[Pixel coordinate grounding data]
· · · · · · ·

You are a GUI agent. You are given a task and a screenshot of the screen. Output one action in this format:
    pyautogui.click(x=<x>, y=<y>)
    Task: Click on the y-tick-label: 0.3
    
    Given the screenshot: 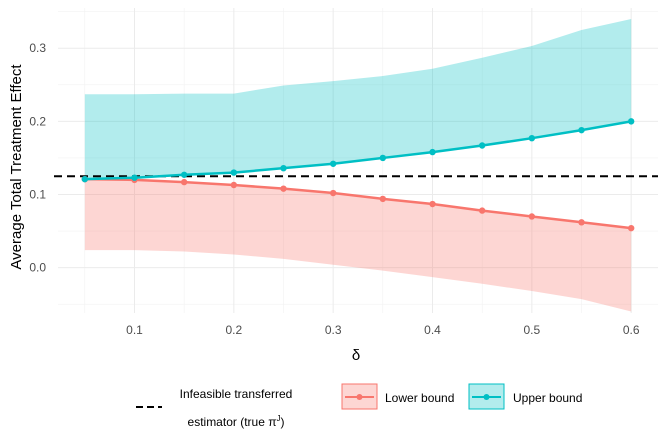 What is the action you would take?
    pyautogui.click(x=38, y=48)
    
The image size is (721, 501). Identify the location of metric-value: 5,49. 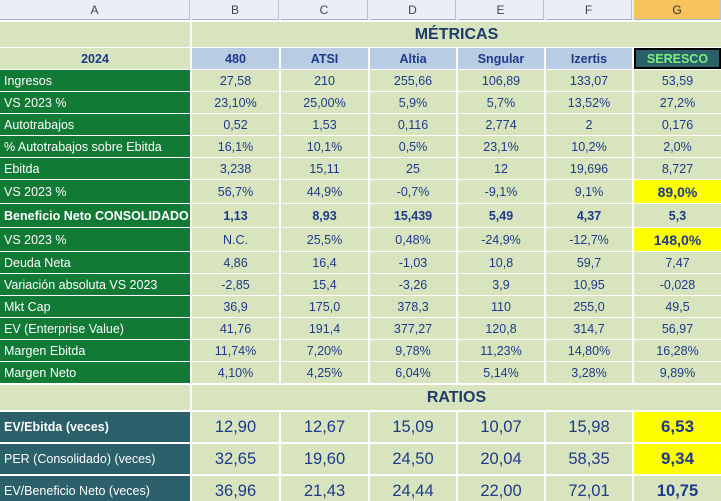
(501, 216).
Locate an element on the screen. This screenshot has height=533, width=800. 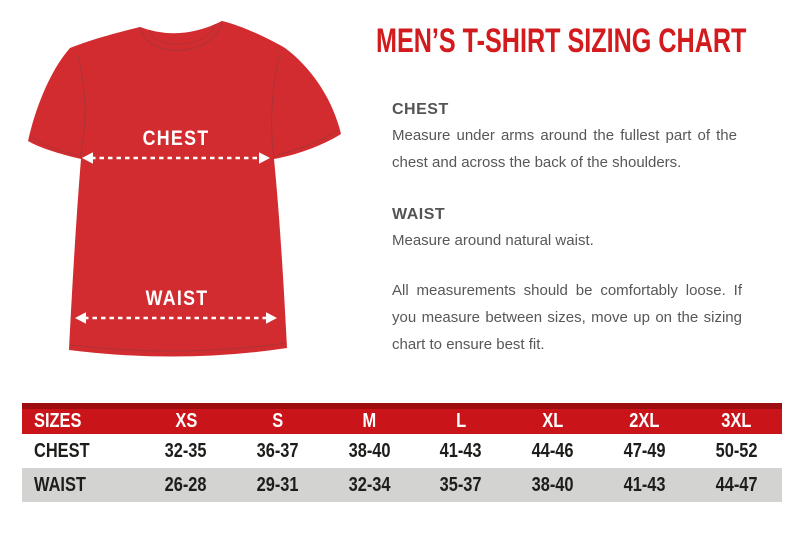
waist-xs: 26-28 is located at coordinates (186, 484).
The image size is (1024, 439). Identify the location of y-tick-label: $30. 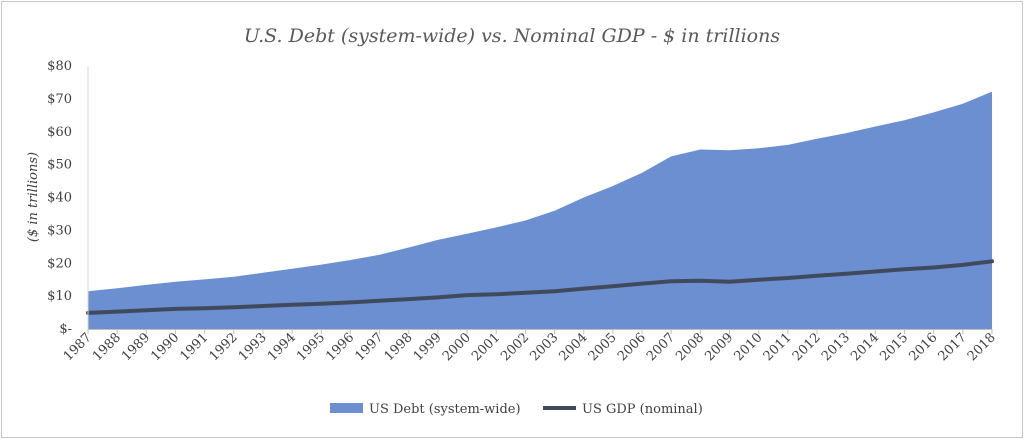
(60, 230).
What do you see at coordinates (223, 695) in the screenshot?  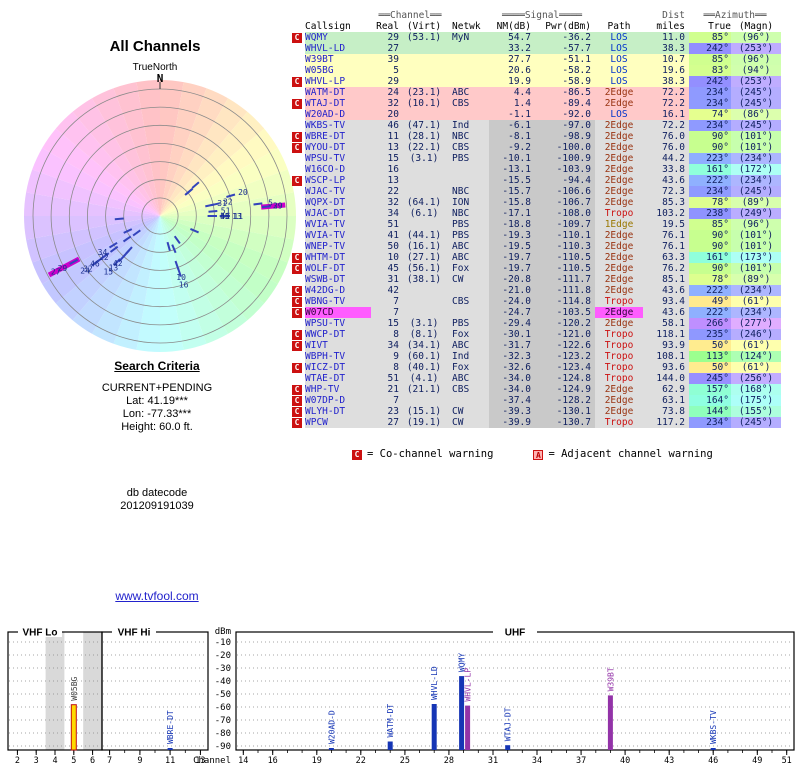 I see `y-tick-label: -50` at bounding box center [223, 695].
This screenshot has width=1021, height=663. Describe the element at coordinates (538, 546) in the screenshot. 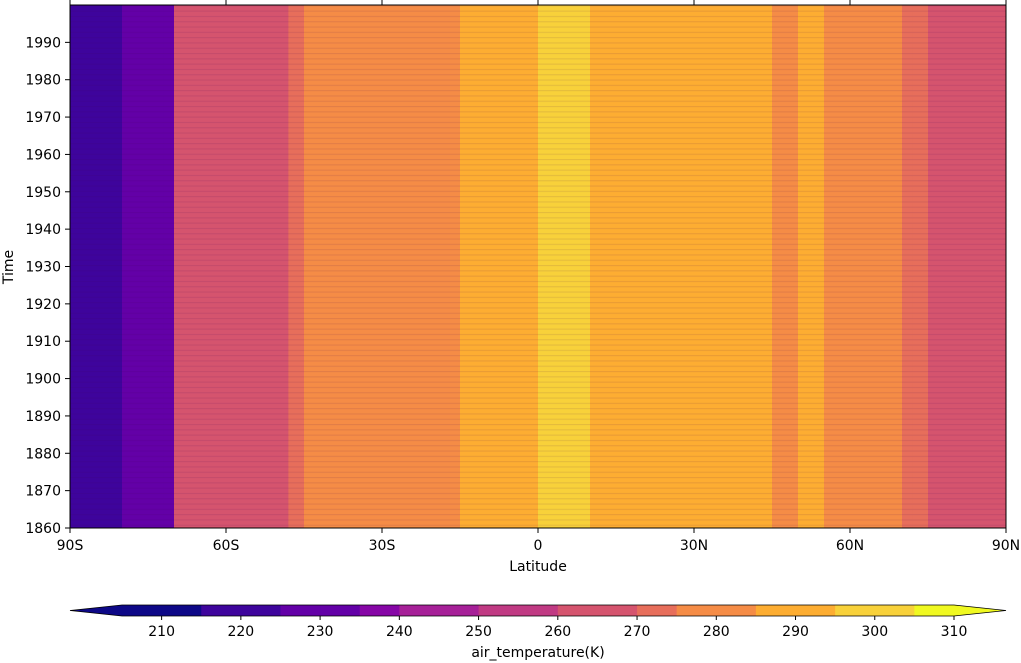

I see `x-tick-label: 0` at that location.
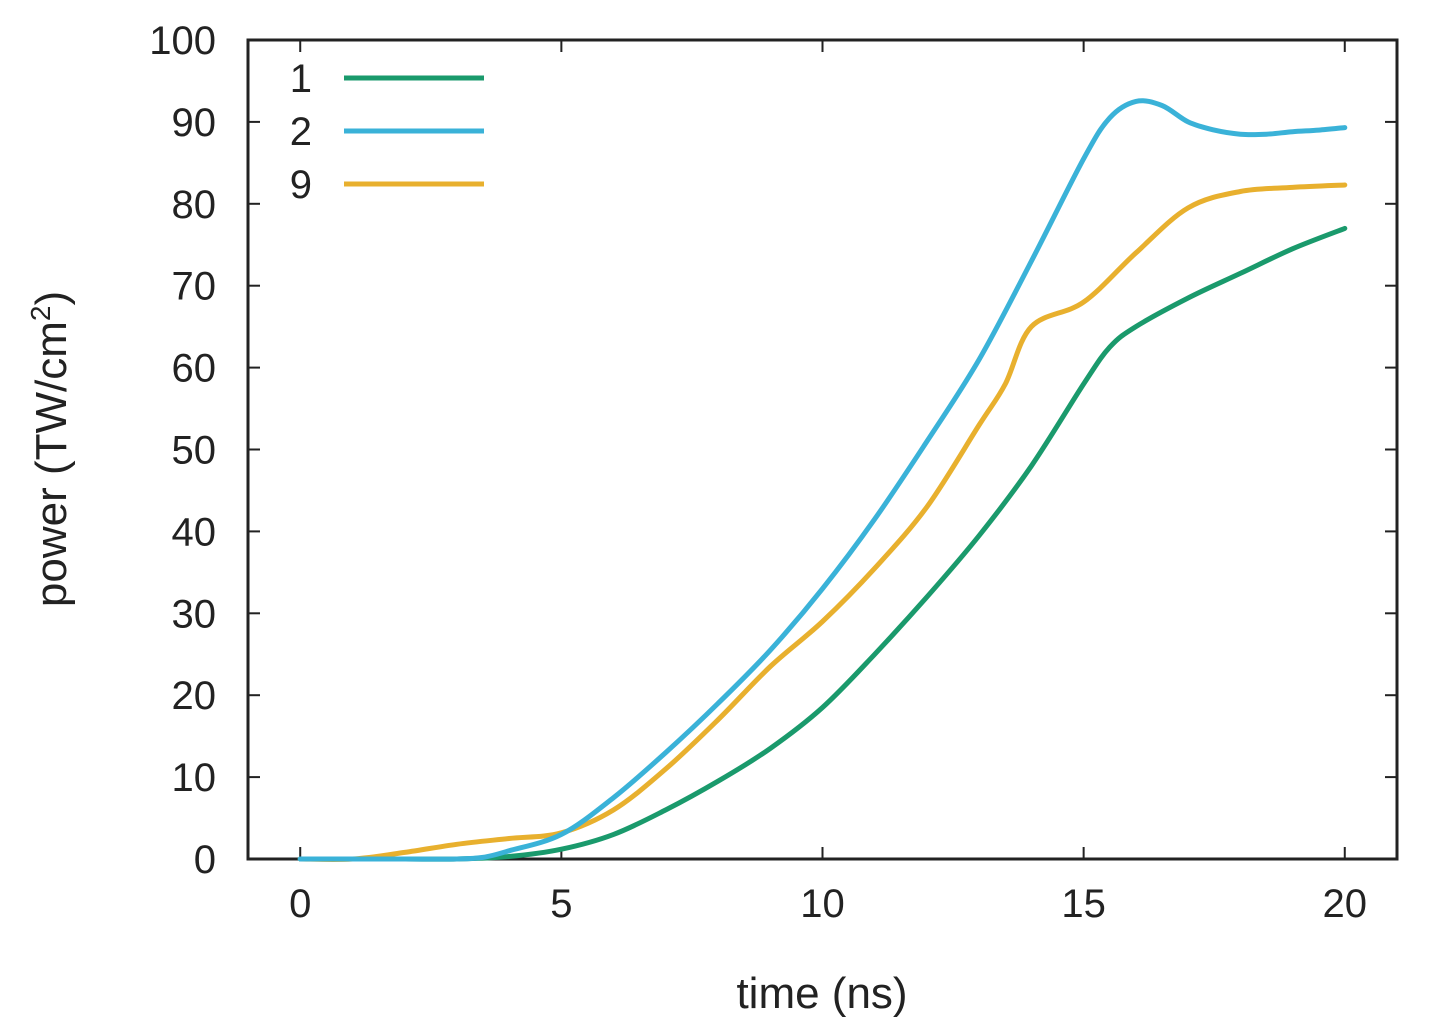  Describe the element at coordinates (301, 79) in the screenshot. I see `legend-label: 1` at that location.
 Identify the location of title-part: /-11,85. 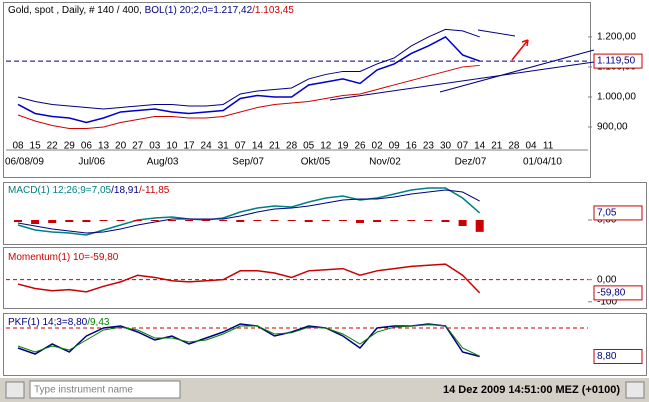
(154, 190).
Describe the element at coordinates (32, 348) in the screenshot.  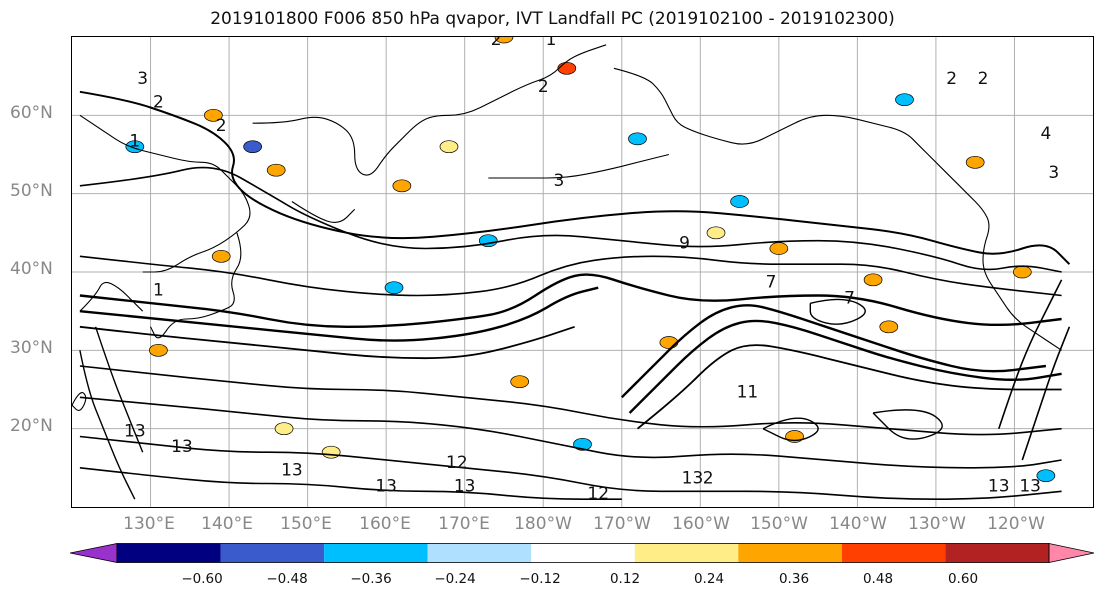
I see `lat-label-30n: 30°N` at that location.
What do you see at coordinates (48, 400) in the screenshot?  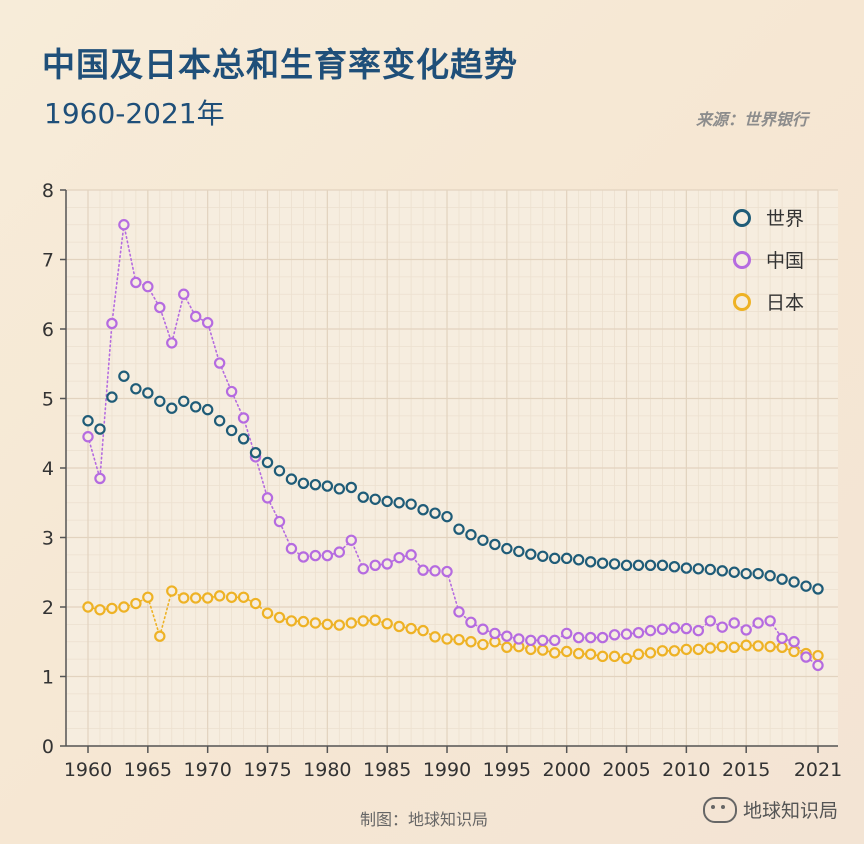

· · · · · · ·

[What to do]: Format the part of the records above that opens with the line containing "Identify the location of title-part: /-11,85." and continues to the end of the records as a JSON list of strings, with one string per line and blank lines omitted. Leave the pictures out.

[Written answer]:
[
  " Identify the location of title-part: /-11,85. ",
  "(154, 190).",
  "Describe the element at coordinates (32, 348) in the screenshot.  ",
  "I see `lat-label-30n: 30°N` at that location.",
  "What do you see at coordinates (48, 400) in the screenshot?  "
]